Потом Валентин купил еще большой глиняный таз, сказав, что он никогда еще не умывался из такого таза и нужно попробовать, тем более что на Урале все равно нужно будет привыкать к простоте.

Горшок и таз втиснули в сено под ноги, и сидеть пришлось боком, потому что неизвестно куда было девать ноги.

— Хорошо! — сказал Валентин, ощупывая горшки. И когда проехали площадь и выехали на большую центральную улицу, то по обеим сторонам замелькали магазины с цельными окнами, железные лавки с ведрами, кондитерские с кренделями на вывесках.

Экипаж на быстрой езде так подпрыгивал и дребезжал всеми железками, что Валентин просунул руку сзади между спиной и огороженным сиденьем, чтобы предохранить себя этим от толчков. Он даже обратился к стоявшему на перекрестке городовому с бляхой и красным шнурком револьвера, зорко оглядывавшемуся по сторонам.

— Отчего это мостовая стала так плоха?

Городовой сначала ничего не ответил и только посмотрел на лошадей, потом уже после сказал недовольно:

— Когда ж она стала? Она сроду такая.

Едва приятели проехали половину улицы, как услышали за собой неистовый крик, очевидно относившийся к ним. И все оглянулись назад.

XXXV

— Стой, стой, черти!..

На пороге большой бакалейной лавки, торговавшей жестяными изделиями, чаем с сахаром и табаком с винами, стоял человек в распахнутой поддевке и белом картузе и, махая седокам рукой, кричал, чтобы остановились.

— Да это Владимир! — сказал Валентин. — Надо остановиться. Постой, Ларька, мы сейчас. Вылезайте, зайдем на минутку к Владимиру, — прибавил он, выпутывая ноги из-под горшков и сена и обращаясь к Федюкову и Митеньке. — Ларька, ты тут подожди нас, мы сейчас, только в лавку войдем и назад. Горшки, смотри, не побей.

Ларька зачем-то потрогал горшки в сене рукой и сказал:

— Ладно.

— Каким ветром вас, чертей, занесло? — говорил Владимир, ожидая гостей на пороге и крича им, когда они еще не дошли до лавки с ее прибитой на стертом пороге подковой и новыми ведрами из белой жести, висевшими на двери.

— Да, вот приятель у меня судиться задумал с мужиками, — отвечал Валентин, показывая на Митеньку.

— Ничего подобного, — проворчал Митенька, — я-то тут при чем!

Владимир посмотрел на Митеньку, но сейчас же отвлекся.

— Спасибо выглянул, а то бы проехали, — сказал он, нетерпеливо и возбужденно потирая руки. Он поцеловался по-русски с Валентином, с Федюковым и даже, с не меньшим жаром, с Митенькой Воейковым, которого он совсем не знал и видел в первый раз.

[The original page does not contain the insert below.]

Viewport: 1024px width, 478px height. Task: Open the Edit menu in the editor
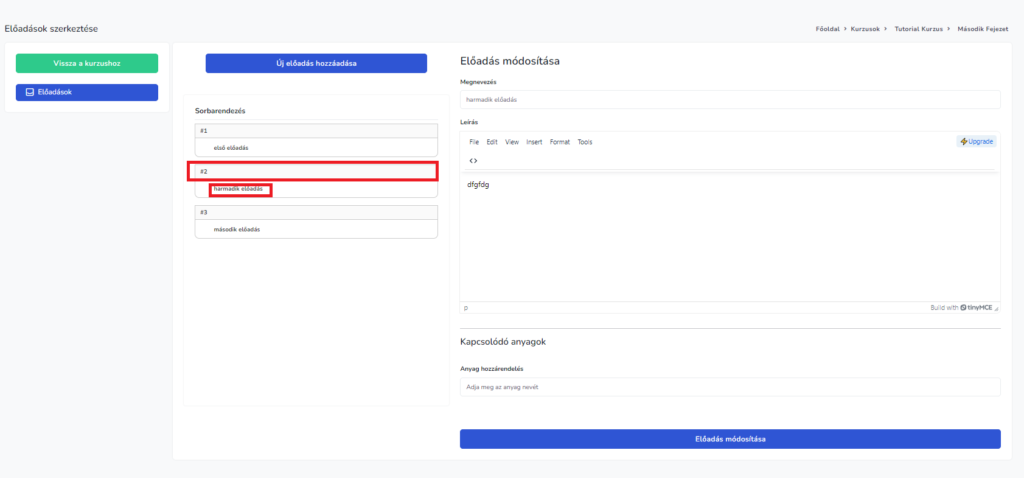click(x=492, y=142)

— А ты хорошо торгуешь, — сказал Валентин, стоя посредине лавки и оглядывая полки за стеклом с чаем, сигарами и табаком. — Надо у тебя ведро купить.

— Еще новость. И так сидеть негде, — сказал Митенька, пересидевший себе ногу из-за горшков.

— А я, милый, думал, что ты уже уехал. Слышно было, что ты собирался куда-то, на Дон, что ли?

— На Урал, — сказал Валентин. — Нет, я еще не уехал.

— Ну, вот и хорошо… Да! Какого же я черта?!

Владимир быстро оглянулся, как бы выискивая подходящего местечка, и вдруг, остановившись глазами на отгороженной в углу тесовой перегородкой комнатке-конторке, схватил Валентина за рукав и, сделав остальным знак глазами, поволок их за собой в конторку.

Конторка эта была устроена для зимы, сюда продавцы уходили греться около чугунной печки и при каждом появившемся покупателе выглядывали в стеклянное окошечко. Владимиру она служила обычным местом для приятельских бесед. И, когда отца Владимирова дома не бывало, туда заманивался какой-нибудь случайно подвернувшийся приятель, мальчишка в фартуке приносил лишнюю табуретку и два чайных стакана. А Владимир, подмигнув, опускал руку за сундук и выуживал оттуда бутылочку чего-нибудь подходящего, как он говорил.

Так было сделано и теперь.

Но так как отец в этот раз был дома, то Владимир предварительно мигнул мальчишке и сказал: — Васька, стой там, понимаешь?… Ну, давайте клюнем тут немножко, а потом наверх обедать пойдем и чайком погреемся.